FOR IMMEDIATE RELEASE
October 30,
2015
Contact: CMS Media Relations
(202) 690-6145 | CMS
Media Inquiries
CMS
Finalizes 2016 Medicare Payment Rules for Physicians, Hospitals & Other
Providers
The Centers for Medicare & Medicaid Services (CMS) issued final rules
this week detailing how the agency will pay for services provided to
beneficiaries in Medicare by physicians and other health care professionals in
2016 that reflects the administration’s commitment to quality, value, and
patient-centered care. Payment rules for the 2016 calendar year for End-Stage
Renal Disease Prospective Payment System, the Hospital Outpatient Prospective
Payment System, Home Health Prospective Payment System, and the Physician Fee
Schedule were all finalized this week.
"CMS is pleased to implement
the first fee schedule since Congress acted to improve patient access by
protecting physician payments from annual cuts. These rules continue to advance
value-based purchasing and promote program integrity, making Medicare better
for consumers, providers, and taxpayers," said CMS Acting Administrator
Andy Slavitt. “We received a large number of comments supporting our proposal
to allow physicians to bill for advanced care planning conversations and we are
finalizing this rule accordingly.”
Key policies finalized in the 2016 payment rules include:
- Finalizing
the Home Health Value-Based Purchasing model. This
model, authorized under the Affordable Care Act, is designed to improve
health outcomes and value by tying home health payments to quality
performance. All Medicare-certified home health agencies that provide
services in Massachusetts, Maryland, North Carolina, Florida, Washington,
Arizona, Iowa, Nebraska, and Tennessee will participate in this model
starting January 1, 2016. Compared to the proposed rule, the maximum
payment adjustment in the first year of the model was reduced from 5
percent to 3 percent. This was part of the Home Health Prospective Payment
System final rule.
- Finalizing updates to
the “Two-Midnight” rule. The rule clarifies when inpatient admissions are
appropriate for payment under Medicare Part A. This continues CMS’
long-standing emphasis on the importance of a physician’s medical judgment
in meeting the needs of Medicare beneficiaries by providing clearer
guidelines and a more collaborative approach to education and enforcement.
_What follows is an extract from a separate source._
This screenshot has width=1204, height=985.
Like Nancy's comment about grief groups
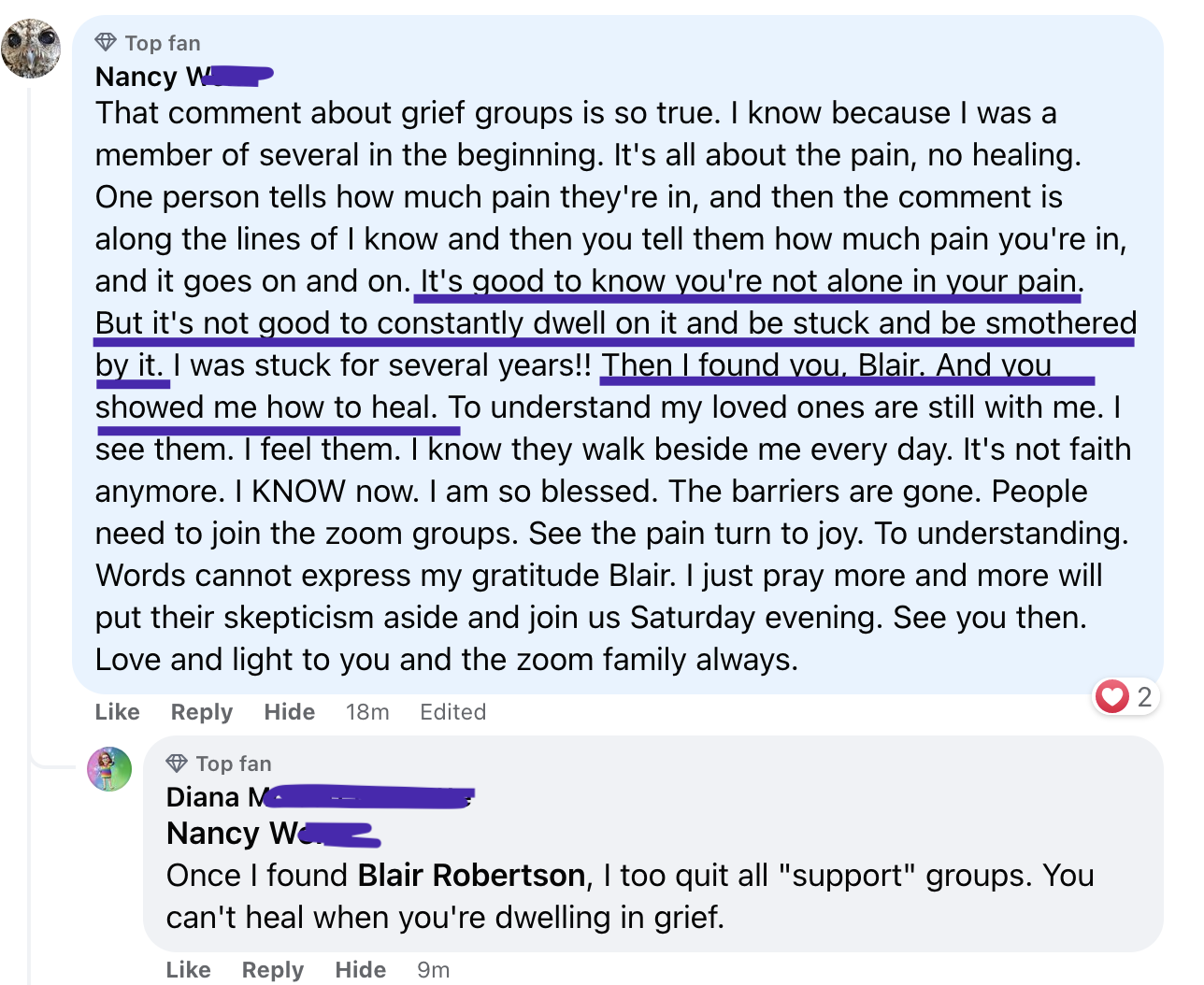(117, 712)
This was part of the Hospital Outpatient Prospective Payment System final
rule.
- Finalizing the End-Stage
Renal Disease Quality Incentive Program. The End-Stage Renal
Disease final rule will apply payment incentives to dialysis facilities to
improve the quality of dialysis care. Facilities that do not achieve
a minimum total performance score with respect to quality measures, such
as anemia management, patient experience, infections, and safety, will
receive a reduction in their payment rates.
- Beginning the new
physician payment system post the Sustainable Growth Rate (SGR) formula
and supporting patient- and family-centered care. This is the first final
Physician Fee Schedule final rule since the repeal of the SGR formula by
the Medicare Access and CHIP Reauthorization Act of 2015
(MACRA). Through the final rule, CMS is beginning implementation of
the new payment system for physicians and other practitioners, the
Merit-Based Incentive Payment System, required by the legislation.
- Finalizing provision to
empower patients and their families regarding advance care planning. Consistent with
recommendations from a wide range of stakeholders and bipartisan members
of Congress, CMS is finalizing its proposal that supports patient- and
family-centered care for seniors and other Medicare beneficiaries by
enabling them to discuss advance care planning with their providers.